As a former tech comms guy I will say:

Natural language can be bent into arbitrary precision. Write something, then enter a read-rewrite-reread loop as the devil's advocate (this is key) until it stops being ambiguous or having multiple conceivable interpretations.

Yes with English this process can be a pain in the butt, until you get the hang of it.

The problem is that it's very hard to anticipate all possible edge cases. Programming languages force you to do a lot of that work up front, English doesn't. It's the difference between writing Javascript and writing Typescript, except orders of magnitude worse.

The problem is, what's ambiguous or precise is subjective. Your devil's advocate needs to reflect all of the possible readers, and that isn't possible.

There's a good reason we use jargon in professions, or more constrained and less ambiguous languages for maths/coding

Legalese? It can be both precise and ambiguous, depending on both its construction and the reader's aptitude and comprehension.

This process can be handled by a “turn server”

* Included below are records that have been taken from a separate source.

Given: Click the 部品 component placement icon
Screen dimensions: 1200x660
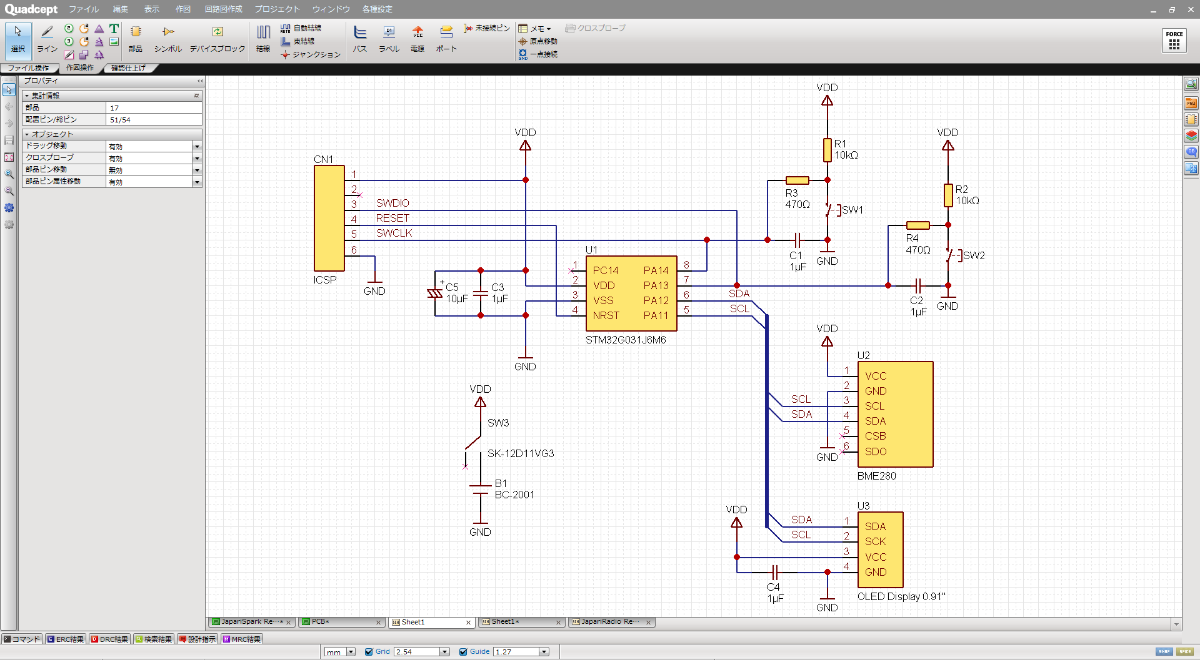Looking at the screenshot, I should pos(136,38).
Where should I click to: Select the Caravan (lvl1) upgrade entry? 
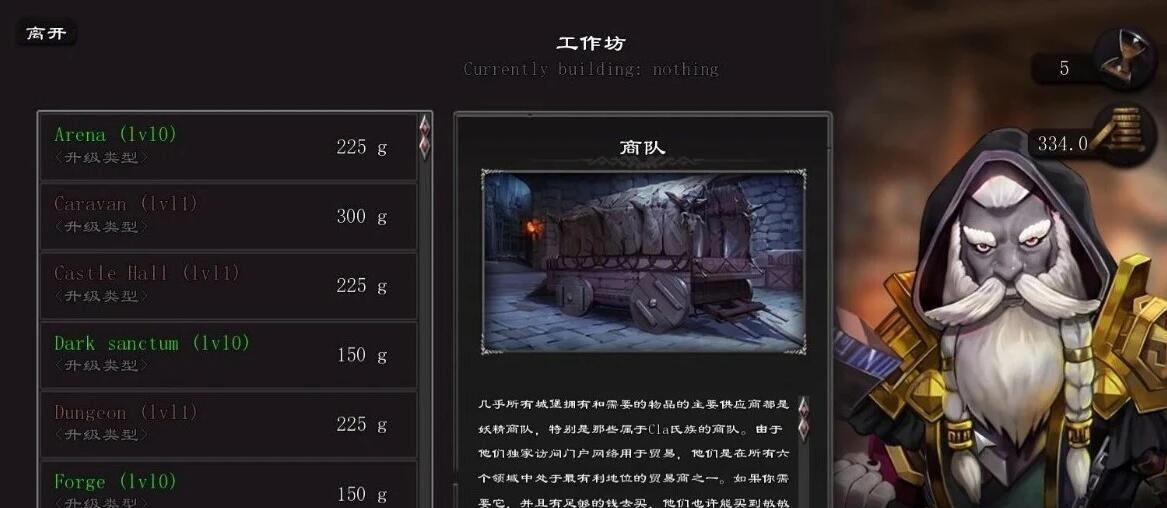[228, 216]

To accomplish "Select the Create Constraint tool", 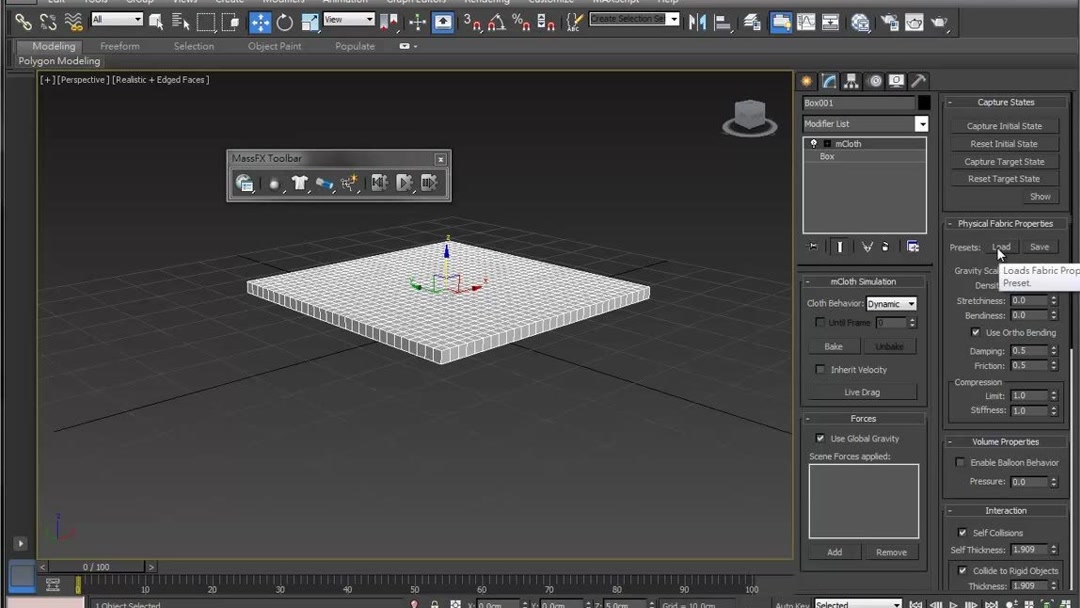I will pos(325,182).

Was a pain to set up, but you can score the context completion and then if the score is under 98% or something, “ask” clarifying questions of the requesting agent or person or system

You’re never going to make a nontrivial statement in English that you couldn’t find two people who wouldn’t perfectly agree on its meaning. Or probably even a trivial one. Sure, at some point you can say “no, you’re clearly misinterpreting what I’ve said” or “you’re inferring something that wasn’t implied”, but English doesn’t have a formal spec or a reference implementation, so that’s kind of meaningless.